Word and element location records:
┏━━

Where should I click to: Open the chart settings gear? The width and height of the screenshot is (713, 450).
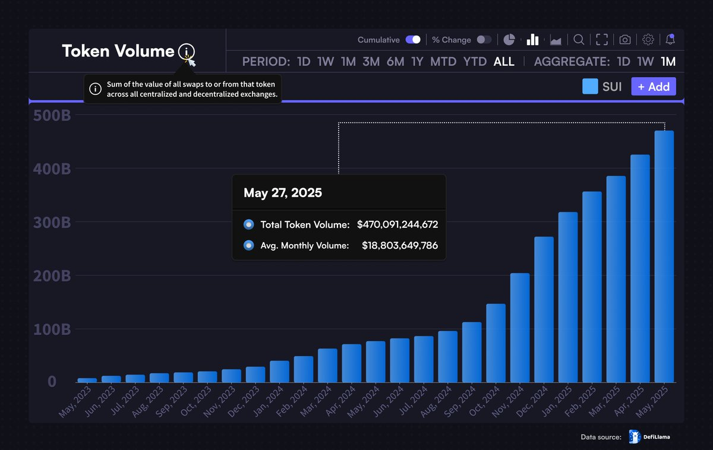(x=648, y=39)
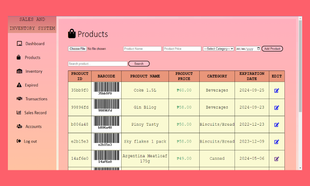Edit the Gin Bilog product row
Screen dimensions: 310x186
[277, 108]
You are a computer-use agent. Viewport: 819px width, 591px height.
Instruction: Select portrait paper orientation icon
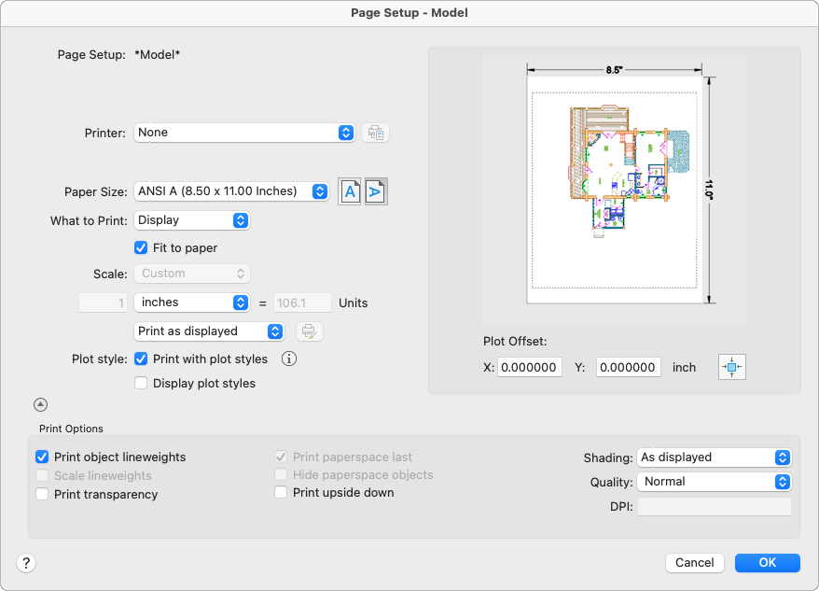349,191
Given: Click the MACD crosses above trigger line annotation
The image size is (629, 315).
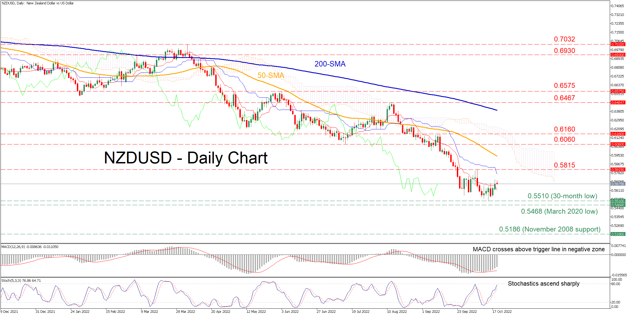Looking at the screenshot, I should pos(538,249).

┗━━

Aim
Give back every record above word for word, without the pictures.

Result of the exercise
Where should I click to: Open the chart settings gear? The width and height of the screenshot is (713, 450).
(x=648, y=39)
Edit the Gin Bilog product row
Screen dimensions: 310x186
[277, 108]
You are a computer-use agent. Viewport: 819px width, 591px height.
Instruction: Select portrait paper orientation icon
349,191
Given: Click the MACD crosses above trigger line annotation
The image size is (629, 315).
Looking at the screenshot, I should pos(538,249).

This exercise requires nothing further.